Zelda was playing hard to get. She thought about letting me catch her a few times, but she was having too much fun. She knew I had a handful of grain and she’d let me get close. She’d even lean down and start to put her nose in the halter. Then she’d change her mind and off she’d go. I like that she feels so good and it’s fun to watch her run. But days like this you can’t be in a hurry. The only thing you can do is keep her moving. I don’t chase her, but I do try to keep her from resting — not an easy task when you see how big the pasture is!
I knew she was getting tired when she stopped for a drink. I needed a drink too by that point.
Freedom rarely plays hard to get. He’s more compliant. Or maybe he just likes having a job.
What about your horse? Do you have to play the catch me game?
Today, when I woke up at 6:30, it was -10 and felt like -27. When I checked again at 8:30, it had warmed up to -8. In preparation for the cold snap (the winter so far has been mild) we bundled the horses up in their winter jackets.
Up until now, we’ve been leaving them naked for the most part and I’ve been surprised by how well they’ve been doing with just their fur. Although many horse owners blanket as soon as the air gets nippy, horses are much better able to withstand cold than heat.
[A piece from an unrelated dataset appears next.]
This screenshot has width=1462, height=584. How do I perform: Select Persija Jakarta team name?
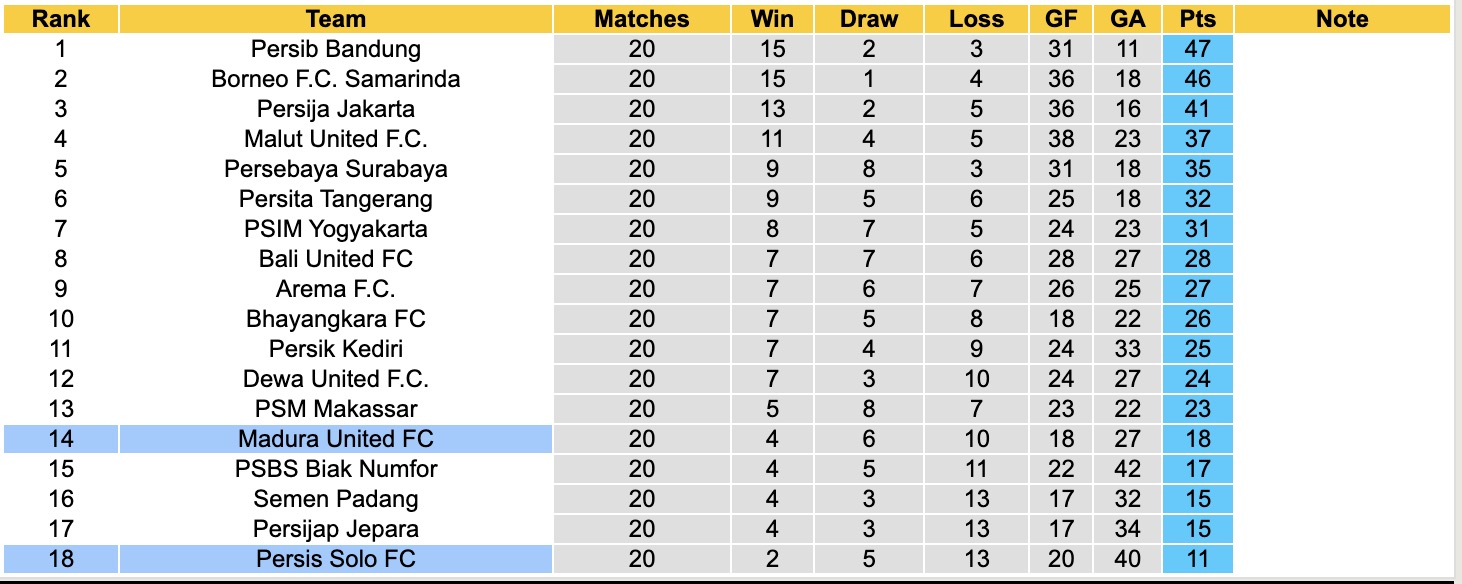pyautogui.click(x=336, y=109)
An article in The Horse, interviewed Amy Gill of Equine Marketing and Consulting in Versailles, Ky. who explained how cold it needs to be before horses have difficulty staying warm:
The critical temperature below which horses must begin to use calories to maintain body core temperature, called thermoregulation, is -10° C (14 °F). When the temperature is above 14° F, there is no increase in energy requirement needed to maintain body temperature in a maintenance level horse which is not gestating, lactating, growing, or in work and is not subject to windy or wet weather. This information applies to the maintenance level horse turned out for the winter.
The 500 kg (1,100 lb) horse will experience a 35% increase in metabolic rate and heat production to stay warm once the temperature falls below -10° C (14° F). For every degree centigrade the temperature drops below this level, one must increase the digestive energy, or calories, by 2.5%. For that 500 kg horse, you would increase his caloric intake by .408 Mcal of digestible energy daily. This horse needs 16.4 Mcal daily for maintenance, and you are adding about one-half a Mcal per every one-half degree drop in temperature.
Obviously, we have reached that point here in Massachusetts.
By Thursday, Freedom, at least, made it clear that he was cold. He was grouchy. And unhappy. A blanket and some extra hay cheered him up immensely. But hay alone didn’t do the trick.
Figuring it was going to get even colder, I added an extra layer on Friday morning. They all made it through the really cold night and when I fed tonight, they were still warm. Although I think that Freedom, like I, is seriously considering Aiken as our next winter destination.